_Exercises_:
1. In the article about the waste-clearing protein in the brain and retina, what does the abbreviation TREM2 stand for?
2. Please go on with the article about the waste-clearing protein in the brain and retina, starting right after its last sentence.

CHICAGO: For the first time, researchers at LSU Health New Orleans have shown that a protein critical to the body’s ability to remove waste products from the brain and retina is diminished in age-related macular degeneration (AMD), after first making the discovery in an Alzheimer’s disease (AD) brain. The research team also discovered a key reason, identifying a new treatment target.
During their normal day-to-day operation, the brain and retina produce relatively large quantities of waste products, which have to be cleared away so that they do not clog up the delicate parts of the thinking and visual system. Part of the waste disposal system consists of a very special waste-sensing transmembrane protein located in highly specialized cells called microglial cells found in the brain and retina. This waste-sensing protein in microglial cells is known to scientists as the “triggering receptor expressed in microglia,” or TREM2 protein.

_Extracted material_:
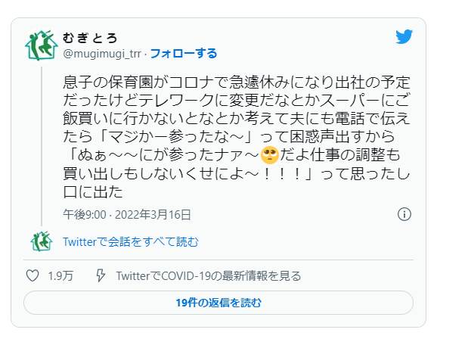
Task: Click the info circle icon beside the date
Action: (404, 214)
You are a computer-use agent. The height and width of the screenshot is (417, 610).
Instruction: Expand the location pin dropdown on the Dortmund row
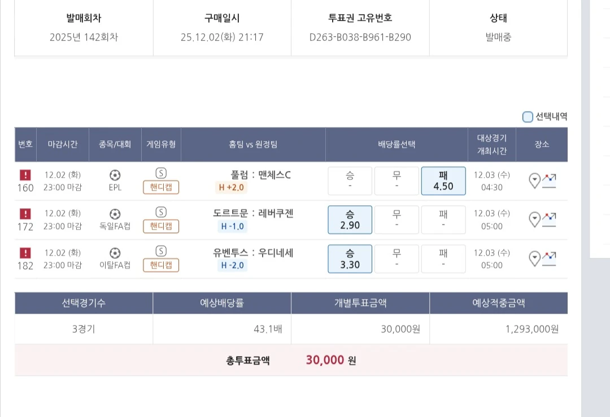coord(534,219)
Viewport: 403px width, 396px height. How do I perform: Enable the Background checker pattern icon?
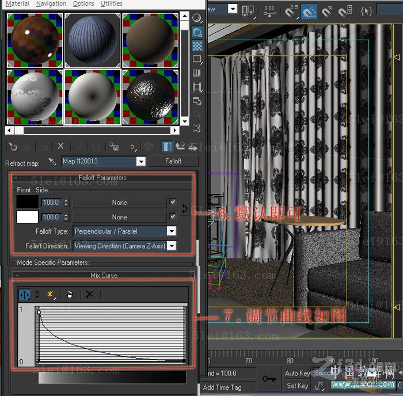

_Solved problems_:
1. Triggering receptor expressed in microglia.

2.
The researchers examined human AD-affected brain and AMD-affected retina, the retina of aging 5xFAD transgenic animals and microglial and other brain and retinal cells in culture.
“We have discovered that in age-related degenerative diseases of the brain, such as Alzheimer’s disease, and the retina, such as age-related macular degeneration, there is a lowered and insufficient amount of TREM2 protein, and this may be in part responsible for the inability of the brain and retina to clear away their end-stage waste products,” notes Dr. Lukiw.